Отряды Ревы, Погорелова и Боровика, а вместе с ними и штаб соединения направляются в Герасимовские болота, раскинувшиеся вдоль берега Неруссы.
Поздним вечером из Середины-Буды поступили первые донесения о том, что войска противника двинулись в наступление. К тому времени в селе Благовещенском уже не осталось ни одного жителя — все эвакуировались в леса.
Нам же для сборов много времени не потребовалось, и наш план вступил в действие.
Всю ночь двигались через лесные деревни. Жители покинули их. Мы не встретили на своем пути ни одного человека, и только зловеще хлопали настежь раскрытые окна и двери, шальной ветер свободно гулял по этим поспешно брошенным и осиротевшим строениям да мелькали голубые точки кошачьих глаз. Даже собаки вроде бы потеряли голос.
Есть такое выражение: звучная тишина. И мы напряженно вслушивались в эту тишину: ведь в каждой деревне могли быть немцы. Они тоже научились устраивать скрытые засады…
Совсем недавно в этих деревнях наших партизан люди угощали кто чем мог, а главное, мы здесь всегда находили верные источники информации. А сейчас тишина. Щемящая, надсадная.
Мы шли, на ощупь выискивая дорогу, принимая все меры к тому, чтобы не сбиться. Особенно трудно нам пришлось, когда мы углубились в густой высокий лес. Но все же к рассвету, преодолев вброд разлившуюся реку, мы добрались до указанного планом места и расположились на полуострове среди огромного болота.
Вскоре сюда добирается политрук Черняков со своими людьми. Задачу они выполнили: удерживали окопы у Благовещенского несколько часов. Потом отошли, пока противник не окружил село. Потерь у них нет.
Тут бы дать пообсушиться насквозь промокшим и промерзшим людям, попотчевать их горячей пищей, чтобы хоть немного отогрелись и восстановили силы после тяжелого перехода. Но не тут-то было. Враг уже вклинился в лесной массив тремя полками, занял пустые деревни и повел оттуда шквальный артиллерийский огонь по всем лесным просекам. Появились и самолеты. Немецкие летчики не жалели бомб, и частые гулкие взрывы то и дело сотрясали землю. И хотя до нас ни один осколок не долетел, все же от костров пришлось отказаться. Но жалоб по этому поводу не было.
Хмурым, вовсе не радостным выдался нам первомайский праздник…
Утром командиры рот, взяв с собой по одному взводу, выбрались на другую сторону болота и оседлали все большие и малые дороги. Заложили мины (в качестве их использовались мины батальонных минометов и артиллерийские снаряды), расставили засады.
Этим действиям мы придавали большое значение. Гитлеровцы не жалели боеприпасов, надеясь на их регулярный подвоз.

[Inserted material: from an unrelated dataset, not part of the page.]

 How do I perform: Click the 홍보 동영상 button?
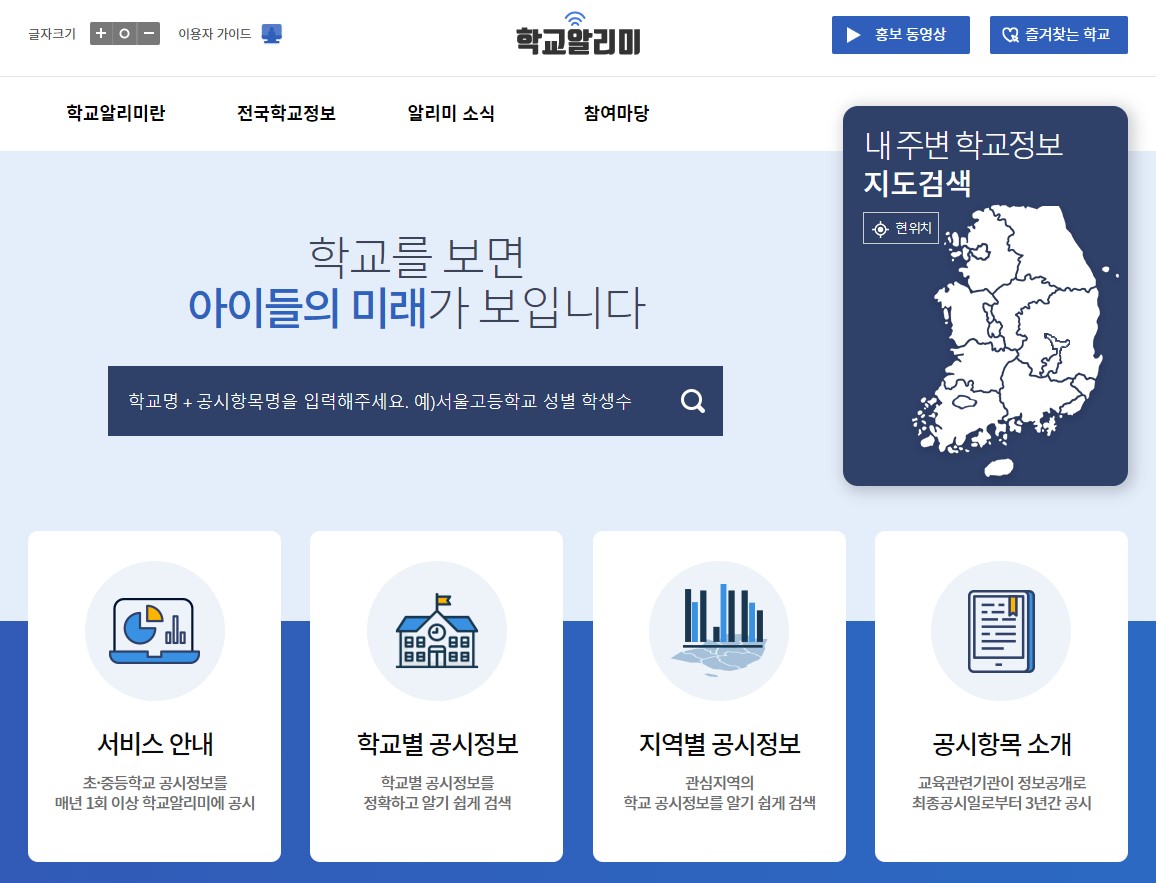point(900,34)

А партизаны не пропускали ни одной машины, ни одной подводы. Даже кухня и та подорвалась на партизанской мине. А грабить фашистам было некого, тащить было нечего — деревни опустели. Все нужное для жизни жители успели вывезти, увели с собой и скот. Привыкшие к грабежам гитлеровцы не учли этого обстоятельства и уже даже своими желудками почувствовали беду.

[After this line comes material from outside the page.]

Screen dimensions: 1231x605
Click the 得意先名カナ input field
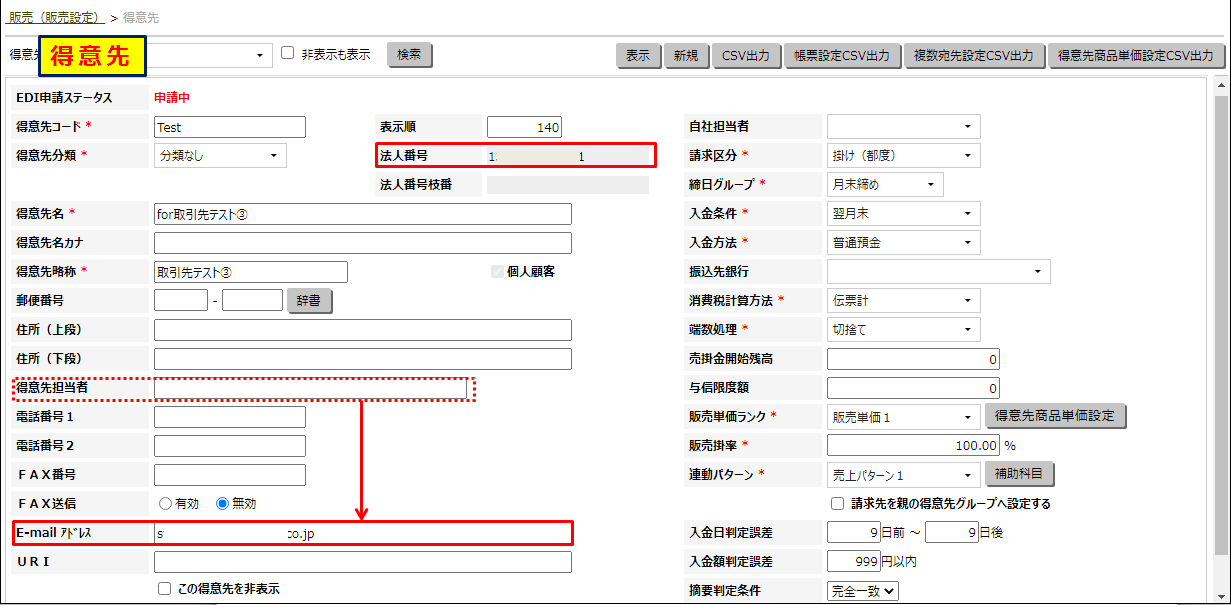pos(362,243)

Правда, и у нас было голодно. На болотах нас ожидал неприятнейший сюрприз: наши тайники с продуктами кем-то были опустошены. В результате у каждого партизана оказался очень скудный запас еды, легко умещавшийся на дне кармана.
На третий день нашего пребывания на болотах, обходя подразделения, я увидел такую сцену. Петраков выстроил свой взвод. Каждый боец держал в руках семисотграммовый ломоть хлеба и кусок холодного отварного мяса. Петраков собственноручно резал эти куски на десять долек. Закончив работу, он обратился к строю со словами:
— Надеюсь, понятно, на сколько дней рассчитан этот запас? Дополнительно поясняю: на десять дней. Каждая долька и есть ваш суточный рацион. Ожиреть, конечно, не ожиреете, но воевать можно и должно!

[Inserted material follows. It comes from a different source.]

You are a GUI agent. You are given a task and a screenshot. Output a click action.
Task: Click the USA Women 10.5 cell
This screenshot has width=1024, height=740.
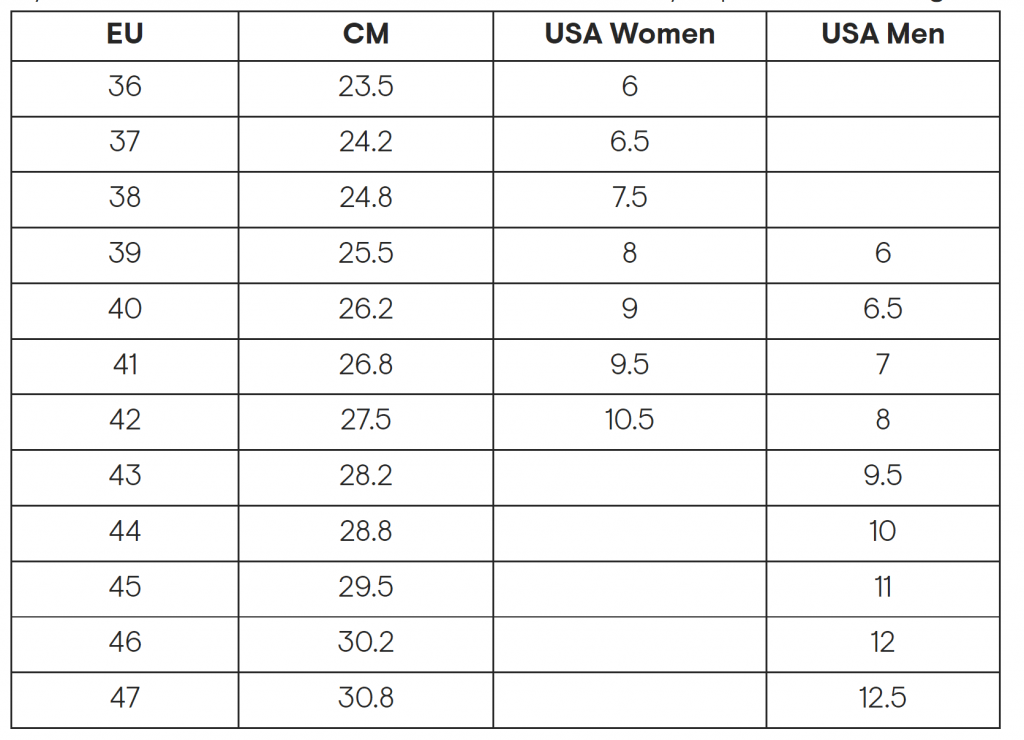tap(630, 422)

И снова я восторженно думаю о наших людях. Какая нужна верность долгу, чтобы здесь, в этих гнилых непролазных болотах, безропотно выслушать и принять этот приказ!
Трое суток враг вел ожесточенный обстрел, и только ночью прекращались взрывы и автоматно-пулеметная трескотня. Но и в эти недолгие часы относительного затишья многие партизаны не имели отдыха. Я говорю о разведчиках и особенно о связных. Разведчики находились в самой непосредственной близости к врагу и круглые сутки вели наблюдение, а связные без конца курсировали между нами и разведчиками, отмеривая в день до сорока и больше километров. Люди валились с ног от усталости, но подмены не просили, ибо знали, что все партизаны сейчас в деле — кто на дорогах ведет бой, кто выжидает в засадах. Небольшими группами наши хлопцы бродили по лесам, непрестанно беспокоили врага. Обозленные фашисты бросались на любой выстрел, а выстрелы звучали с самых неожиданных сторон, где, казалось бы, и духу партизанского быть не могло. И враг посылал то в один, то в другой конец леса подразделения солдат, дробя и распыляя свои силы.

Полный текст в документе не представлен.